17 to 18 d AF. Upper lip further expands forming oral hood. External naris continues anterodorsal shift. Trunk melanophore numbers increase. Tail tip pointed backwards. Anal tube elongates.
22 to 24 d AF. Oral hood expands. External naris finally positioned dorsally. Seven pairs of external gill pores open.
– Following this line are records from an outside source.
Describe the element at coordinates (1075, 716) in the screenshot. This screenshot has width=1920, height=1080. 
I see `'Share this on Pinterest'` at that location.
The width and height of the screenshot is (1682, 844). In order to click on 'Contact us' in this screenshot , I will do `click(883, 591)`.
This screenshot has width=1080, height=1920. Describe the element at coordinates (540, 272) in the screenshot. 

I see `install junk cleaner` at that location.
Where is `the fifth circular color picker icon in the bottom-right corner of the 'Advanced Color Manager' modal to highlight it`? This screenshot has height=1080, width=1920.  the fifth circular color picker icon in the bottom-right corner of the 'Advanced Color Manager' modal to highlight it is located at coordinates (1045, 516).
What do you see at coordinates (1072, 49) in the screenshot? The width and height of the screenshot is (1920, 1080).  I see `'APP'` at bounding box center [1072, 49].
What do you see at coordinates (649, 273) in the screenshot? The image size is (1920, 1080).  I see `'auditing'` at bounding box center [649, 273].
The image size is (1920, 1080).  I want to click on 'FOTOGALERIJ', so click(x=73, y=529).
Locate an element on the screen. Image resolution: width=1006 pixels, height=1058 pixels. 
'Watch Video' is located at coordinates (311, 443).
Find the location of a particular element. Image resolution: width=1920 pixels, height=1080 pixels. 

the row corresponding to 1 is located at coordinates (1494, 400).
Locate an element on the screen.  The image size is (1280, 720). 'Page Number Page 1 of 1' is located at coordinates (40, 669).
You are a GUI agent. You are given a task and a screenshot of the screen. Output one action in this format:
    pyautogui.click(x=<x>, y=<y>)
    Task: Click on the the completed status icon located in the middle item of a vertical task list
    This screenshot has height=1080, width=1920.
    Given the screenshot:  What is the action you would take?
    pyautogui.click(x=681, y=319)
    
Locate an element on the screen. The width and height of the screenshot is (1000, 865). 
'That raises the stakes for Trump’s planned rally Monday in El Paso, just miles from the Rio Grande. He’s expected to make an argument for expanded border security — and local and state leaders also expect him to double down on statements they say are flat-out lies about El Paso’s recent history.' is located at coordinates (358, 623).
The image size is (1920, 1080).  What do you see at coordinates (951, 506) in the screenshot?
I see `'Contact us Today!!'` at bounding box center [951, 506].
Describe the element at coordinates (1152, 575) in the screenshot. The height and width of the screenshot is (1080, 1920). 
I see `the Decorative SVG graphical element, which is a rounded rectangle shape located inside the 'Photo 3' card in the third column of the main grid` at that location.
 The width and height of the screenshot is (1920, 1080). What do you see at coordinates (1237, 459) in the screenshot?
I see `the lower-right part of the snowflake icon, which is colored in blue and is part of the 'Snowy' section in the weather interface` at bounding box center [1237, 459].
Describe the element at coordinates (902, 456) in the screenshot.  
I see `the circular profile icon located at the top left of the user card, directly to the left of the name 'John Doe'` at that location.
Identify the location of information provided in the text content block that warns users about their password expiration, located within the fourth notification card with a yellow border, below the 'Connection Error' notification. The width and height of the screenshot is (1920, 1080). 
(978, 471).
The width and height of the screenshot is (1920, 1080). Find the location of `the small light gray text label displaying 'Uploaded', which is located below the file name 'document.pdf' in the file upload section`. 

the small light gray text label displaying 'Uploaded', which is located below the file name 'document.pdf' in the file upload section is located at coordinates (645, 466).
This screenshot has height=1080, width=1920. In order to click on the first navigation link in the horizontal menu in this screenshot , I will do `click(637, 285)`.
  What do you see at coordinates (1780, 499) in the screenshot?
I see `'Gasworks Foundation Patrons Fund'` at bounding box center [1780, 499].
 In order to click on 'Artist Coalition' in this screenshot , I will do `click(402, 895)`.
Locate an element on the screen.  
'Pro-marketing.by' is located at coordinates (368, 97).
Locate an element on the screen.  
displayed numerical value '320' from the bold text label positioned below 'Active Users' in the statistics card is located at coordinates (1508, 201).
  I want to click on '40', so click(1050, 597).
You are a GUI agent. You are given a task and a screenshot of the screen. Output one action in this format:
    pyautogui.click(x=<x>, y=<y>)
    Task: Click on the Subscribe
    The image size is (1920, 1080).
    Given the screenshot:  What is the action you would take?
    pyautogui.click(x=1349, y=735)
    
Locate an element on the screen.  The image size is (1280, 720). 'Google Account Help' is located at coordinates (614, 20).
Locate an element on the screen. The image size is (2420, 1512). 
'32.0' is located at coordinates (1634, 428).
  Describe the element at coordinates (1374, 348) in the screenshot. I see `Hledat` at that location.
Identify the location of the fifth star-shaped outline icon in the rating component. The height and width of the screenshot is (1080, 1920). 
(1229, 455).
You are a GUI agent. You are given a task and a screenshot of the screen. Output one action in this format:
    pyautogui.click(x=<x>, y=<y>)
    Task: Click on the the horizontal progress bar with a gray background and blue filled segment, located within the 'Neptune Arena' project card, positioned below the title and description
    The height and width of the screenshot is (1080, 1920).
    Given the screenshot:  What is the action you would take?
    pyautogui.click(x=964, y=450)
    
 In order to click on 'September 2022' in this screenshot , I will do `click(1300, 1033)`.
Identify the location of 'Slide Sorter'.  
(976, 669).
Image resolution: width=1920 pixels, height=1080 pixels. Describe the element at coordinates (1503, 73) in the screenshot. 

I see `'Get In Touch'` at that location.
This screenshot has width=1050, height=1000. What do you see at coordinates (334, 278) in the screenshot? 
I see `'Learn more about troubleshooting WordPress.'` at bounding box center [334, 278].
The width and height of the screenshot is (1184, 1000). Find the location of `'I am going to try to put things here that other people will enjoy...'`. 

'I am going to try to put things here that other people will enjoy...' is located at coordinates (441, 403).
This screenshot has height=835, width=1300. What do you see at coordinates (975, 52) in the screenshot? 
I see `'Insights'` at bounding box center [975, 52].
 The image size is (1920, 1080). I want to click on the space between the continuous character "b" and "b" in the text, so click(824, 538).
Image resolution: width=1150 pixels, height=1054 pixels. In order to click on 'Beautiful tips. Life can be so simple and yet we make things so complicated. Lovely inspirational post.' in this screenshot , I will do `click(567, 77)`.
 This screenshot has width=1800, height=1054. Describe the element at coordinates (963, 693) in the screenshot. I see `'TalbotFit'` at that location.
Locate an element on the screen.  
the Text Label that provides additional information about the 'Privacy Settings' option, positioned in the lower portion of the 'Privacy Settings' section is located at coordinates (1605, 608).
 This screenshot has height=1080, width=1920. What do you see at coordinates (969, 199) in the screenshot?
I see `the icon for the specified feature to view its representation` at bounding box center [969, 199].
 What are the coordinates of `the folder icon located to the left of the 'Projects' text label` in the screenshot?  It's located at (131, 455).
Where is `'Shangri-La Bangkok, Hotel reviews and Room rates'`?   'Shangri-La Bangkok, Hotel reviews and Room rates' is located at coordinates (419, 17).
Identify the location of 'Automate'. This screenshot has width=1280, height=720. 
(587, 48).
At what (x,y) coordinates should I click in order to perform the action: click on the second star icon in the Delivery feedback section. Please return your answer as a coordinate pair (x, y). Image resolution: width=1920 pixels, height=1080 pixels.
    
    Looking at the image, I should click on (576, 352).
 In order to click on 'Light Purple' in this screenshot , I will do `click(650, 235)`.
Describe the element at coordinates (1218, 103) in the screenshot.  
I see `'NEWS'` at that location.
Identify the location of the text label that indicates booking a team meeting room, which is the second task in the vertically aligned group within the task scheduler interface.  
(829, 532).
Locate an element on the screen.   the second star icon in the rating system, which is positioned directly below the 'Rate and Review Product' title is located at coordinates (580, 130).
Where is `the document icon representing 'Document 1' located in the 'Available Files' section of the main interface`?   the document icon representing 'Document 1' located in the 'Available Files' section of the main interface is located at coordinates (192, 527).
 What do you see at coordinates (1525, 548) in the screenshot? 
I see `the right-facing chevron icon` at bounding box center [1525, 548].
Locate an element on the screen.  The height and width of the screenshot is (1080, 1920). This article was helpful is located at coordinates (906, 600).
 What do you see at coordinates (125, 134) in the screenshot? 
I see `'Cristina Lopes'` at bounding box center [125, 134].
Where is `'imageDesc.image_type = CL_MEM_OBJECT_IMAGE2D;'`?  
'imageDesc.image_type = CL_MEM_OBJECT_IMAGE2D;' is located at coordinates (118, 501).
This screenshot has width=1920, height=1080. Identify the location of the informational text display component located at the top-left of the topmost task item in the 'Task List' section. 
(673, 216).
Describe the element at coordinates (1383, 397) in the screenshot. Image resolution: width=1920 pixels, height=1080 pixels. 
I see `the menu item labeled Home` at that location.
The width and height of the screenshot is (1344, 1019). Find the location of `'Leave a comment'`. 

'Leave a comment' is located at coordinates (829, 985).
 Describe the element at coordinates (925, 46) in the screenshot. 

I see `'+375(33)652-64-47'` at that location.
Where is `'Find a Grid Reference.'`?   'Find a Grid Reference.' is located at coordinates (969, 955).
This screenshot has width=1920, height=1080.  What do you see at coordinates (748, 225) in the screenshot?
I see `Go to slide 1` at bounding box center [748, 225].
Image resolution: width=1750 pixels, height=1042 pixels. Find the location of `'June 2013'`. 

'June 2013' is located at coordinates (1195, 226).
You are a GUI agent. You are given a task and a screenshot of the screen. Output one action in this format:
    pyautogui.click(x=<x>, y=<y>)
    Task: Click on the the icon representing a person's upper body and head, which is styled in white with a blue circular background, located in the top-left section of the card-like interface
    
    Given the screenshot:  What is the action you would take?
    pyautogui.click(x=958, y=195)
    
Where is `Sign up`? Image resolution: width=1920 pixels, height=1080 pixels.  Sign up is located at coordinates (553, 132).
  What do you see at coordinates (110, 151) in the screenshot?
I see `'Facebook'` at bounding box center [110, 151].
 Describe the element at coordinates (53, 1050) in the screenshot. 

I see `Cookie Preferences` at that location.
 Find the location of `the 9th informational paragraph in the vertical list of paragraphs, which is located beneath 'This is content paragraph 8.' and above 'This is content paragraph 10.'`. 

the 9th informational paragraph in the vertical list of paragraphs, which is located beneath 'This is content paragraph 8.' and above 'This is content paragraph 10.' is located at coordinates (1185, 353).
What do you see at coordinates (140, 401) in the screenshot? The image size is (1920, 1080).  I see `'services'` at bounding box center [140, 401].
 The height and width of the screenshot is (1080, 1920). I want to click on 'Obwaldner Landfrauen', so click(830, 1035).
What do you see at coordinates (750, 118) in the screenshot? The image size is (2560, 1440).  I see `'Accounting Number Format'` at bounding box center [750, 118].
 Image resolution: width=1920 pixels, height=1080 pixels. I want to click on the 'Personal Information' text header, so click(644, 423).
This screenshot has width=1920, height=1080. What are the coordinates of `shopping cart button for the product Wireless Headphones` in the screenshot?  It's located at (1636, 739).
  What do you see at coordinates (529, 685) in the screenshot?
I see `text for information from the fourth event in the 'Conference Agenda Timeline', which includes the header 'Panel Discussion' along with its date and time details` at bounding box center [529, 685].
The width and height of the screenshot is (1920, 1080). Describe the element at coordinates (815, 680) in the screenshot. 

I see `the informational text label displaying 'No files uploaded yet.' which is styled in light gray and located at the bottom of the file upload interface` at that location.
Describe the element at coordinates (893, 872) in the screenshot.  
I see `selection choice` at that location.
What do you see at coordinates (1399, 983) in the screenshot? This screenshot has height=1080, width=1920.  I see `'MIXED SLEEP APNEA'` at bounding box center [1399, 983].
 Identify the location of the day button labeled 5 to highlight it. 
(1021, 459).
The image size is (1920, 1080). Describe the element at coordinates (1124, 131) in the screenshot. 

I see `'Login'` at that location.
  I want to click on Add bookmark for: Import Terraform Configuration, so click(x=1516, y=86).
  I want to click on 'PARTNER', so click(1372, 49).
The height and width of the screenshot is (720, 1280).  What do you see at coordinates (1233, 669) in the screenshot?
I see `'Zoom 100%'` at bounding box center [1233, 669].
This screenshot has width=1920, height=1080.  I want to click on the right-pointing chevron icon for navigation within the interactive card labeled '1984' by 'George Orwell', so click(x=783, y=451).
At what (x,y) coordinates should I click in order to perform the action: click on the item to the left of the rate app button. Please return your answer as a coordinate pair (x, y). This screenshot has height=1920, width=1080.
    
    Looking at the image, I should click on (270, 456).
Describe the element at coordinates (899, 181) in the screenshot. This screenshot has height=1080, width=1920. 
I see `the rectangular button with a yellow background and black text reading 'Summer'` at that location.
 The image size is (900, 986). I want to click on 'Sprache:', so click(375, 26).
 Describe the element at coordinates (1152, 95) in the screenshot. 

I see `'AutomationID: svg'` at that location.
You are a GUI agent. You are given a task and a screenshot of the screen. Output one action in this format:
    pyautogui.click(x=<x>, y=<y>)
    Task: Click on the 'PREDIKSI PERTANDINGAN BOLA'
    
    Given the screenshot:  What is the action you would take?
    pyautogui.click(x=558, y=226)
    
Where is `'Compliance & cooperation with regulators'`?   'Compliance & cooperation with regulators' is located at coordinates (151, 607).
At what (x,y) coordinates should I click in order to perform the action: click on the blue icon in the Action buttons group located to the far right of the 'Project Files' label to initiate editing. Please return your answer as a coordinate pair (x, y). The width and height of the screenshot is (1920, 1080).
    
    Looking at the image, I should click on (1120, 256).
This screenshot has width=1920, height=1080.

32 d AF. Earliest stage of ammocoete larvae. Formation of digestive tract completed (Fig. 1K-1, 2). First observation of feeding.
Fig. 1
External view of embryonic development of Entosphenus tridentatus. A: two-cell stage, B: eight-cell, C: morula, D: early blastula, E: early gastula, F: early neurula, G-1: lateral view of head protrusion, G-2: dorsal view of G-1, H-1: hatching, H-2: enlargement of H-1, I-1: melanophore, I-2: enlargement of I-1, J-1: eye spots, J-2: enlargement of J-1, K-1: completion of digestive tract, K-2: enlargement of K-1. Numerals in parenthesis indicate time (day) after fertilization. a, anus; b, blastopore groove; c, cleavage furrow; d, digestive tract; f, dorsal fin; g, 1st gill pore; h, head protrude; n, neural fold; r, pigmented retinae; s, cheek-like swellings; u, upper lip. Scale bars indicate 1 mm.
DISCUSSION
The early development of E. tridentatus proceeded at a rate more or less similar to those reported for other lamprey species (Table 1). Piavis (1971) noted that embryonic development in some lamprey genera was characterized by similar morphological and physiological end points, with only minor deviations.
Table 1
Post-fertilization times to reach successive developmental stages in Entosphenus tridentatus and other lamprey species
Regarding E. tridentatus, the time required for hatching (11 days at 18°C) was shorter in the present study compared with that (19 days at 15°C) described by Scott and Crossman (1973). This inconsistency should result from an effect of the different water temperatures in the two studies, indicating that in lamprey species developmental rate might depend on the temperature. On the other hand, despite the temperature differences in which the embryos of different species have been reared experimentally, the post-fertilization time required for hatching and subsequent stages was not dissimilar between them (Table 1). These results were expected that sensitivity of developmental processes to temperature varies among species. Differences in basic developmental rate, possibly effected by egg size, have been treated as valuable traits for discussing the speciation process among related fish species with differing life-histories, such as diadromous and fluvial (e.g., Katoh and Nishida, 1994). In lampreys, differences in egg size have also been reported among related lamprey species, for example Lethenteron complex comprised by anadromous L. japonicum having smaller eggs and fluvial L. kessleri and L. sp. N having larger ones (Yamazaki et al., 2001). In order to further clarify the speciation process in lampreys, comparative studies should be made of early development among related lamprey species reared under similar conditions.
Acknowledgments
We thank Mr. Hitoshi Fukuda and the members of Tochigi Prefectural Fisheries Experiment Station for assistance in collecting samples. We are greatful to Dr. T. Nagai, Toyama University, Japan, and Dr. G. Hardy, Whangrei, New Zealand, for their invaluable suggestions and great help with English. This work was partly supported by a Special Coordination Fund for Promoting Science and Technology from Japan Ministry of Education, Culture, Sports, Science and Technology to Y. Yamazaki.